**EXERCISE REQUIREMENTS:**
A. Copy the stretch from "Although dh won't" through "taken a battering!)" in the adoption forum thread, word for word.
B. In the adoption forum thread, which board did Handstitchedmum move MrsG's post to?
C. In the adoption forum thread, rewrite the paragraph beginning "However I do occasionally think" as a short bulleted list that keeps its main points.

-- START SOURCE TEXT --

# Moving on to adoption ???



## MrsG&lt;3MrG (Sep 22, 2012)

Hi all. My signature will give you an idea as to our background. 

My question is really for those who have moved on to adoption when did you know enough was enough with the fertility treatments? Is 3 times enough to say your tried your best? I'm so tired of it all physically and emotionally. It's putting a strain on our marriage. I feel I'm at a point in my life when I think given our history we are unlikely to have our own baby and don't want to waste any more time or money on treatments that won't work when we can adopt. I was already halfway there before the 3rd cycle but that just confirmed it for me - I also had a traumatic experience at egg collection when the sedation didn't work so I really don't fancy going through that again!  

However I do occasionally think what if and am I giving up too soon? Does that mean I'm not ready to move on? I also have the added pressure of family members saying we can't quit now and need to try again when my heads back in the game. 

Although dh won't talk about it properly yet he has said he'd want to try ivf again but I wonder if that's because he's not ready to accept it (the drs say the poor/no fertilisation is a sperm quality issue so his male pride has taken a battering!)

For those of you that have been through adoption how have you found the process and are there any key bits of information you could give me? Also how do I approach this with dh without making him feel like a failure? 

Thank you for your help 
MrsG xx


----------



## Handstitchedmum (Mar 24, 2013)

Hello MrsG, I've moved your post to the Adoption board, where you will get more replies.


----------



## GoofyGirl (Apr 1, 2013)

Hi Mrs G

This recent thread was really supportive and interesting - so I thought.

http://www.fertilityfriends.co.uk/forum/index.php?topic=332563.0

Very similar questions and worries.

It's difficult. I guess I wasn't sure that I could ever be sure, but I was definitely ready to take the leap of faith and start the adoption process.

I still feel sad about our infertility upon occasion and that I didn't get chance to give birth to a living baby, or breastfeed etc. But I'm so proud of my adopted little ones I wouldn't swap them for anything in the world.

Sending love and hugs, it's not easy 
GG xxxxx


----------



## GoofyGirl (Apr 1, 2013)

P. S. I posted this when we were just deciding and I found it really helped me.

-- END SOURCE TEXT --
-- START RECORD EXTRACTS --

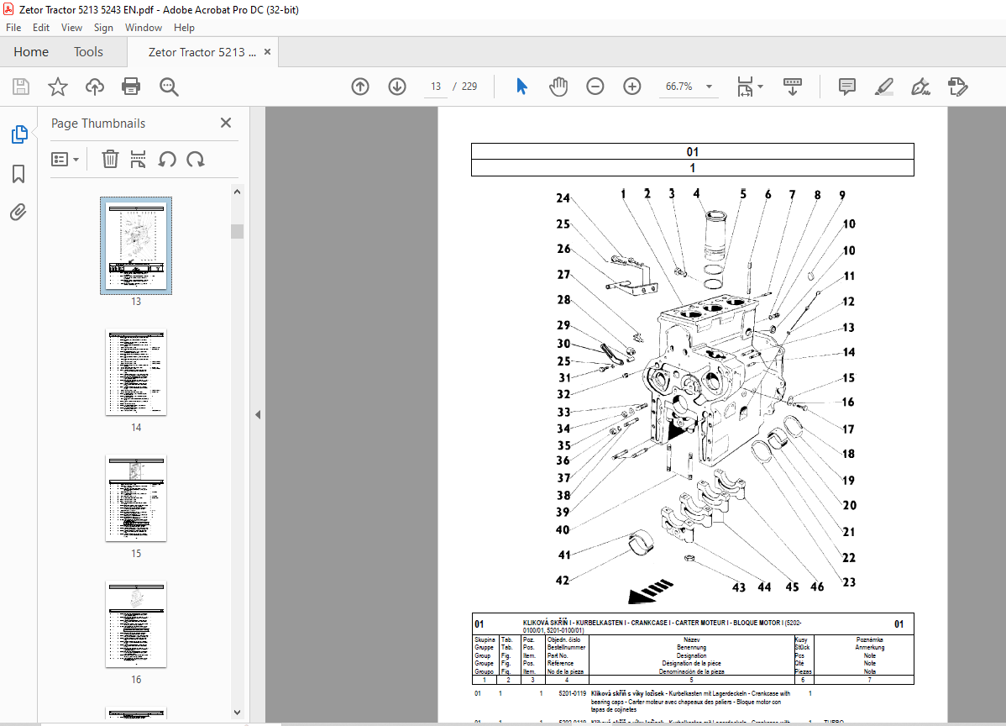Open fit page options dropdown arrow

coord(761,87)
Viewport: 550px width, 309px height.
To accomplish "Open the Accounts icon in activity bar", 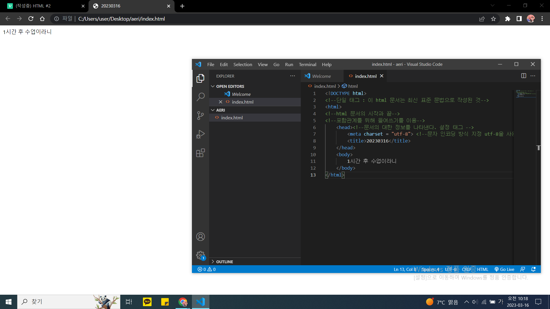I will (201, 237).
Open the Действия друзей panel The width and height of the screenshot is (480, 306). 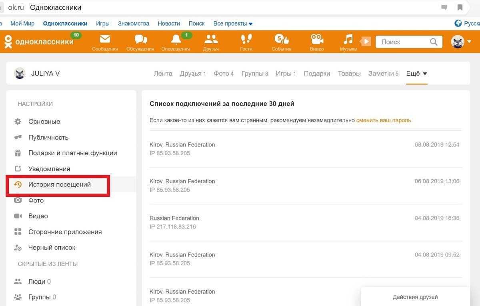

-- END RECORD EXTRACTS --

**WORKED SOLUTIONS:**
A.
Although dh won't talk about it properly yet he has said he'd want to try ivf again but I wonder if that's because he's not ready to accept it (the drs say the poor/no fertilisation is a sperm quality issue so his male pride has taken a battering!)

B. The Adoption board.

C.
- I sometimes wonder "what if" and whether I'm giving up too soon.
- I ask myself if that means I'm not ready to move on.
- Family members add pressure, saying we can't quit now and should try again once my head's back in the game.